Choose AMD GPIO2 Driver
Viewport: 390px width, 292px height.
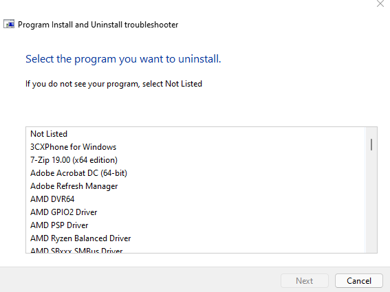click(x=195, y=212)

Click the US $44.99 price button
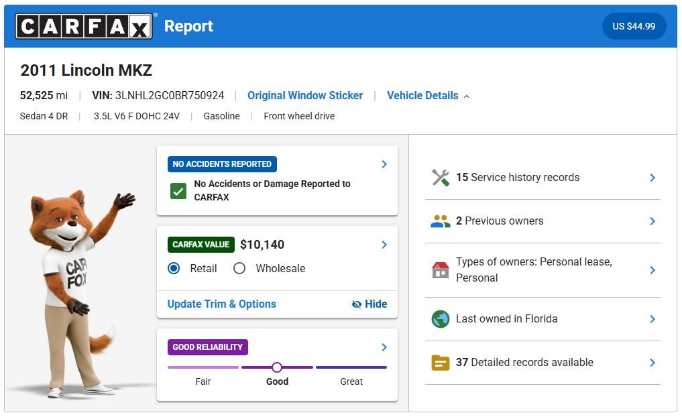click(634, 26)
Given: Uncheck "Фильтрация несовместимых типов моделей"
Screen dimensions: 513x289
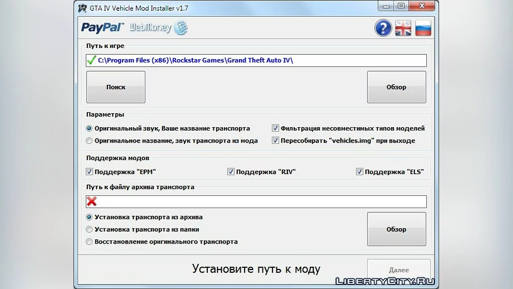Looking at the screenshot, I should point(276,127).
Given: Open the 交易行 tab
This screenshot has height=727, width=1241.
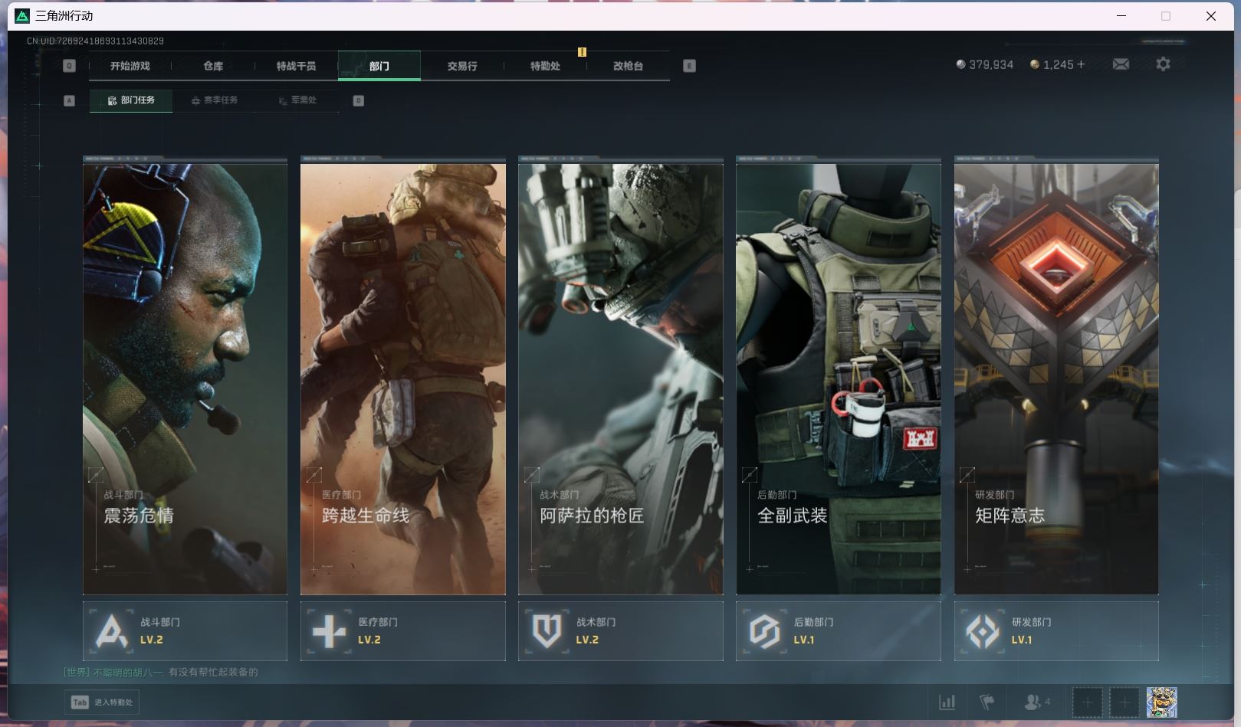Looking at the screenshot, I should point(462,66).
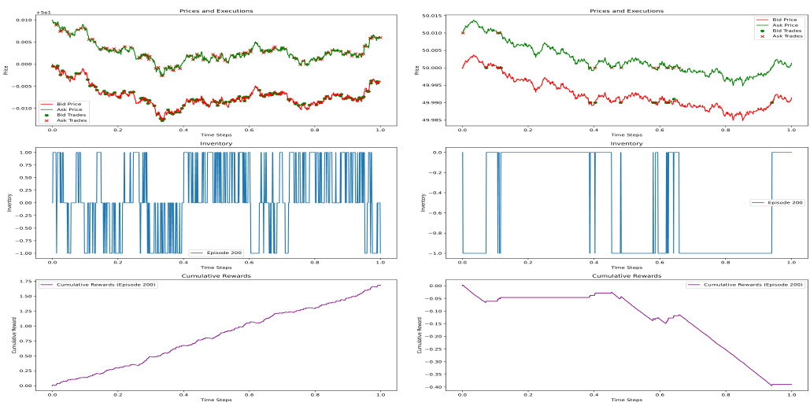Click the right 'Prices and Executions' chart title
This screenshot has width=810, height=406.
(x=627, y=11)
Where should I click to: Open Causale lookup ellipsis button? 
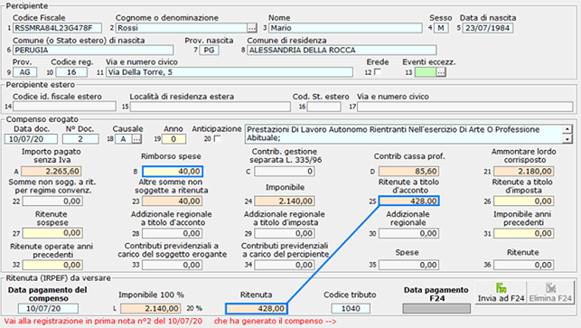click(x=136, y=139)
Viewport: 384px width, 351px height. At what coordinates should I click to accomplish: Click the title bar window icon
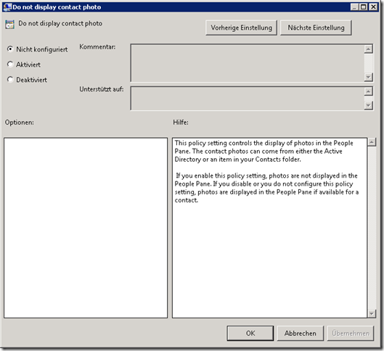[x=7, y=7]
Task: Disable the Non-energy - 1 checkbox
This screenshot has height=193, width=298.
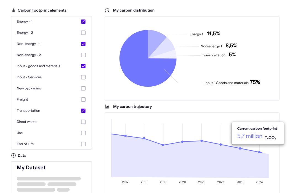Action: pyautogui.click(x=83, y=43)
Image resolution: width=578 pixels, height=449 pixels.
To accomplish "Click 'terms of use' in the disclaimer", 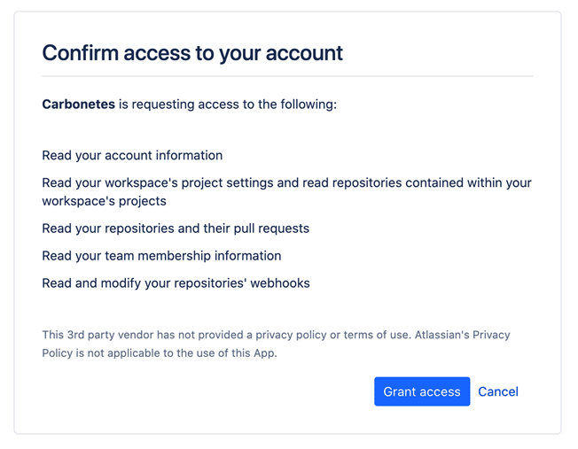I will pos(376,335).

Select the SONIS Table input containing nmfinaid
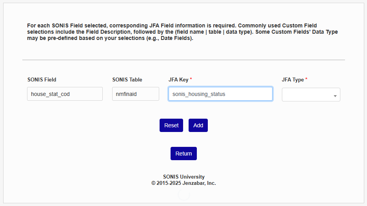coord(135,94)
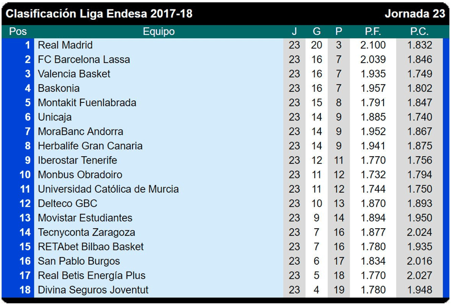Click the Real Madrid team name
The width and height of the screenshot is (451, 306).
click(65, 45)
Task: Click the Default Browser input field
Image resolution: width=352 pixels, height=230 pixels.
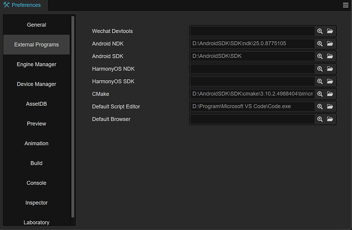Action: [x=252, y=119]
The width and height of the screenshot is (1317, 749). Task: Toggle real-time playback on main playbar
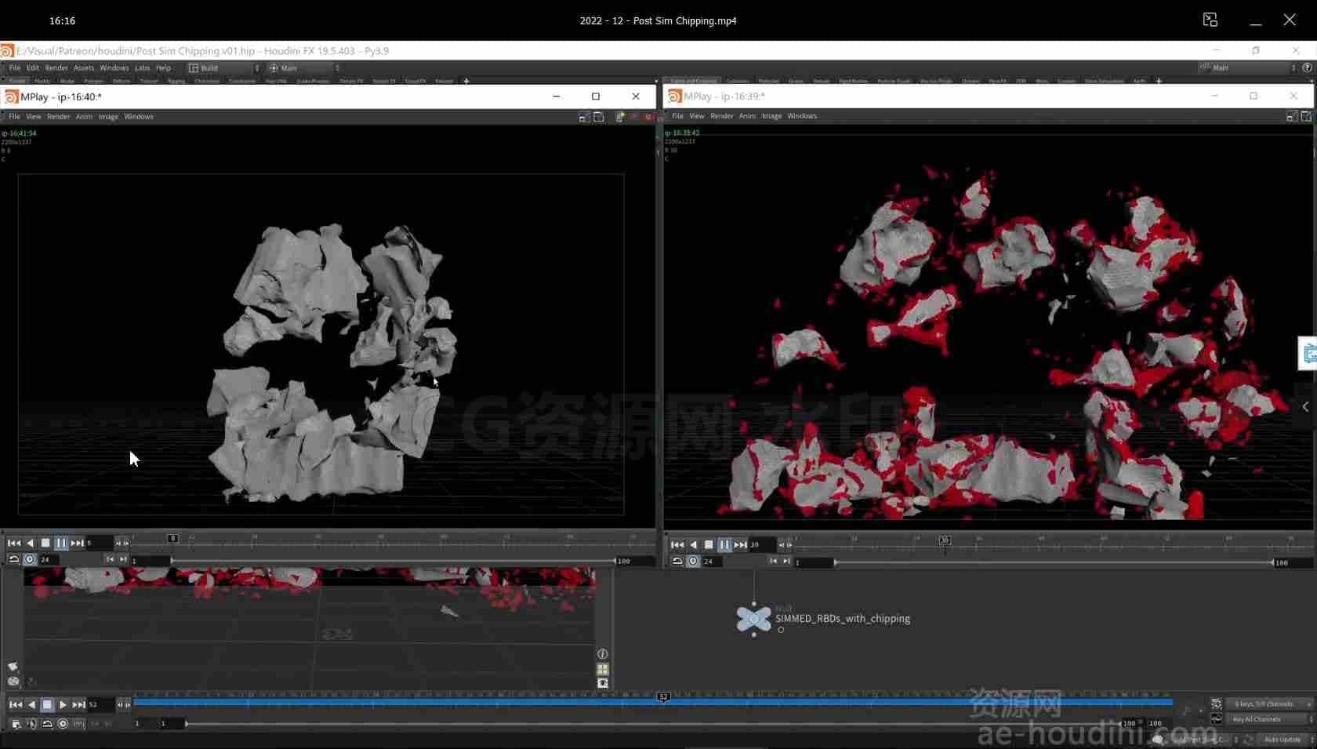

Try it:
If the records contain pictures, skip them, and transcribe exactly every line from the one with "Select the SONIS" through the last line.

Solution to this problem:
Select the SONIS Table input containing nmfinaid
coord(135,94)
Click the Real Madrid team name
The width and height of the screenshot is (451, 306).
click(65, 45)
Task: Click the Default Browser input field
Image resolution: width=352 pixels, height=230 pixels.
Action: [x=252, y=119]
The width and height of the screenshot is (1317, 749). Task: Toggle real-time playback on main playbar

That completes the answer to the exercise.